### Work to be completed
Can you retype the listing below line for line, with every character kept the same?

### Data provided

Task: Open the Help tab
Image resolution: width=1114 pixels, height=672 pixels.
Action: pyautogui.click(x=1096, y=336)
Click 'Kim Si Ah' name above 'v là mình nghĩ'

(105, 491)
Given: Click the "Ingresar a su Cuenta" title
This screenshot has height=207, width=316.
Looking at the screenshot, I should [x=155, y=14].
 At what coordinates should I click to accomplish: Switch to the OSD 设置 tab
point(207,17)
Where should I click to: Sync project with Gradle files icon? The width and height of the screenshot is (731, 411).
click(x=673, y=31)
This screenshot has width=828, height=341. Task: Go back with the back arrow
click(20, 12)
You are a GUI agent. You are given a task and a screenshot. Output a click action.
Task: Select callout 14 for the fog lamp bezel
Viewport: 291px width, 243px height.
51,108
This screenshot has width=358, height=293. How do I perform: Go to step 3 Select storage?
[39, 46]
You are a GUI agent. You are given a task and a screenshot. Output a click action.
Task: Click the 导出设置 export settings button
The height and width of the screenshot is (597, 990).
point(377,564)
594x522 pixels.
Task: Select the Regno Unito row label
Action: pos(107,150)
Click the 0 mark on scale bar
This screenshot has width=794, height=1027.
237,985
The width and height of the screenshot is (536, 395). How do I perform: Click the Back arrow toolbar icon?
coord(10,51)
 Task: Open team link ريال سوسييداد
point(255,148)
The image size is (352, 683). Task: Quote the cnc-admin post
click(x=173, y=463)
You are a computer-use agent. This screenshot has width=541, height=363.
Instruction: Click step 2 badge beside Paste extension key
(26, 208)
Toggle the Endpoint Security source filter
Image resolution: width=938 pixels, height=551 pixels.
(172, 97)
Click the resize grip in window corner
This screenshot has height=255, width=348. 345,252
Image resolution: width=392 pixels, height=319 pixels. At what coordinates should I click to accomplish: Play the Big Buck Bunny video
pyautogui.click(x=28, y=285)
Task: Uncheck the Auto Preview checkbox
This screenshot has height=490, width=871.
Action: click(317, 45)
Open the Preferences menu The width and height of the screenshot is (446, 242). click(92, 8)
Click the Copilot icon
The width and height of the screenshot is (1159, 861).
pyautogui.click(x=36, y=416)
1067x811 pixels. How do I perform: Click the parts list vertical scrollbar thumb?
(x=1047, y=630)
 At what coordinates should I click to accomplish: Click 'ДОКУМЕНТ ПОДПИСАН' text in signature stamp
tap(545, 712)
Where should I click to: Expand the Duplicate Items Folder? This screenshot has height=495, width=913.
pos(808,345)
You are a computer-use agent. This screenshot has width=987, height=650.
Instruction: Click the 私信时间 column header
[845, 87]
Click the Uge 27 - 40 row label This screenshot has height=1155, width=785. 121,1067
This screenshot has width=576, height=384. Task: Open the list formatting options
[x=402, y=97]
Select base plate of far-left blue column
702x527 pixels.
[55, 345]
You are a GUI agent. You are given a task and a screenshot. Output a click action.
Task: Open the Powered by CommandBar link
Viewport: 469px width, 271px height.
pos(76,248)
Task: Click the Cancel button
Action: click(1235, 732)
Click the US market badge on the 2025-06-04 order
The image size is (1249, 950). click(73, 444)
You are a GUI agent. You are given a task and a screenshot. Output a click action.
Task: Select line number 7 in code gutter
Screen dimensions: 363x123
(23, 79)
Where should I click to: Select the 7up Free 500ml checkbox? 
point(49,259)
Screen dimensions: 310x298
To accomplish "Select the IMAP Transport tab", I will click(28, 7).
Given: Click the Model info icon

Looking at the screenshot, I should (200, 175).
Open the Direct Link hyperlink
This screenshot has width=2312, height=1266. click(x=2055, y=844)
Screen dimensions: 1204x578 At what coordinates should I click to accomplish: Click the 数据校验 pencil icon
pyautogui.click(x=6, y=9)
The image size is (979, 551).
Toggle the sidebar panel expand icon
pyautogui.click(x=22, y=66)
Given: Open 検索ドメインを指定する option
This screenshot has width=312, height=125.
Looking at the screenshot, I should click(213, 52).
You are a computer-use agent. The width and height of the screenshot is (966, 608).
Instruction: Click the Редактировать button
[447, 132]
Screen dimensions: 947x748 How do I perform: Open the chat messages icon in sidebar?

### Worked solution
Task: Open the Help tab
Image resolution: width=1114 pixels, height=672 pixels.
Action: pyautogui.click(x=1096, y=336)
Click 'Kim Si Ah' name above 'v là mình nghĩ'

(105, 491)
Given: Click the "Ingresar a su Cuenta" title
This screenshot has height=207, width=316.
Looking at the screenshot, I should [x=155, y=14].
 At what coordinates should I click to accomplish: Switch to the OSD 设置 tab
point(207,17)
Where should I click to: Sync project with Gradle files icon? The width and height of the screenshot is (731, 411).
click(x=673, y=31)
This screenshot has width=828, height=341. Task: Go back with the back arrow
click(20, 12)
You are a GUI agent. You are given a task and a screenshot. Output a click action.
Task: Select callout 14 for the fog lamp bezel
Viewport: 291px width, 243px height.
51,108
This screenshot has width=358, height=293. How do I perform: Go to step 3 Select storage?
[39, 46]
You are a GUI agent. You are given a task and a screenshot. Output a click action.
Task: Click the 导出设置 export settings button
The height and width of the screenshot is (597, 990).
point(377,564)
594x522 pixels.
Task: Select the Regno Unito row label
Action: pos(107,150)
Click the 0 mark on scale bar
This screenshot has width=794, height=1027.
237,985
The width and height of the screenshot is (536, 395). How do I perform: Click the Back arrow toolbar icon?
coord(10,51)
 Task: Open team link ريال سوسييداد
point(255,148)
The image size is (352, 683). Task: Quote the cnc-admin post
click(x=173, y=463)
You are a computer-use agent. This screenshot has width=541, height=363.
Instruction: Click step 2 badge beside Paste extension key
(26, 208)
Toggle the Endpoint Security source filter
Image resolution: width=938 pixels, height=551 pixels.
(172, 97)
Click the resize grip in window corner
This screenshot has height=255, width=348. 345,252
Image resolution: width=392 pixels, height=319 pixels. At what coordinates should I click to accomplish: Play the Big Buck Bunny video
pyautogui.click(x=28, y=285)
Task: Uncheck the Auto Preview checkbox
This screenshot has height=490, width=871.
Action: click(317, 45)
Open the Preferences menu The width and height of the screenshot is (446, 242). click(92, 8)
Click the Copilot icon
The width and height of the screenshot is (1159, 861).
pyautogui.click(x=36, y=416)
1067x811 pixels. How do I perform: Click the parts list vertical scrollbar thumb?
(x=1047, y=630)
 At what coordinates should I click to accomplish: Click 'ДОКУМЕНТ ПОДПИСАН' text in signature stamp
tap(545, 712)
Where should I click to: Expand the Duplicate Items Folder? This screenshot has height=495, width=913.
pos(808,345)
You are a computer-use agent. This screenshot has width=987, height=650.
Instruction: Click the 私信时间 column header
[845, 87]
Click the Uge 27 - 40 row label This screenshot has height=1155, width=785. 121,1067
This screenshot has width=576, height=384. Task: Open the list formatting options
[x=402, y=97]
Select base plate of far-left blue column
702x527 pixels.
[55, 345]
You are a GUI agent. You are given a task and a screenshot. Output a click action.
Task: Open the Powered by CommandBar link
Viewport: 469px width, 271px height.
pos(76,248)
Task: Click the Cancel button
Action: click(1235, 732)
Click the US market badge on the 2025-06-04 order
The image size is (1249, 950). click(73, 444)
You are a GUI agent. You are given a task and a screenshot. Output a click action.
Task: Select line number 7 in code gutter
Screen dimensions: 363x123
(23, 79)
Where should I click to: Select the 7up Free 500ml checkbox? 
point(49,259)
Screen dimensions: 310x298
To accomplish "Select the IMAP Transport tab", I will click(28, 7).
Given: Click the Model info icon

Looking at the screenshot, I should (200, 175).
Open the Direct Link hyperlink
This screenshot has width=2312, height=1266. click(x=2055, y=844)
Screen dimensions: 1204x578 At what coordinates should I click to accomplish: Click the 数据校验 pencil icon
pyautogui.click(x=6, y=9)
The image size is (979, 551).
Toggle the sidebar panel expand icon
pyautogui.click(x=22, y=66)
Given: Open 検索ドメインを指定する option
This screenshot has width=312, height=125.
Looking at the screenshot, I should click(213, 52).
You are a computer-use agent. The width and height of the screenshot is (966, 608).
Instruction: Click the Редактировать button
[447, 132]
Screen dimensions: 947x748 How do I perform: Open the chat messages icon in sidebar?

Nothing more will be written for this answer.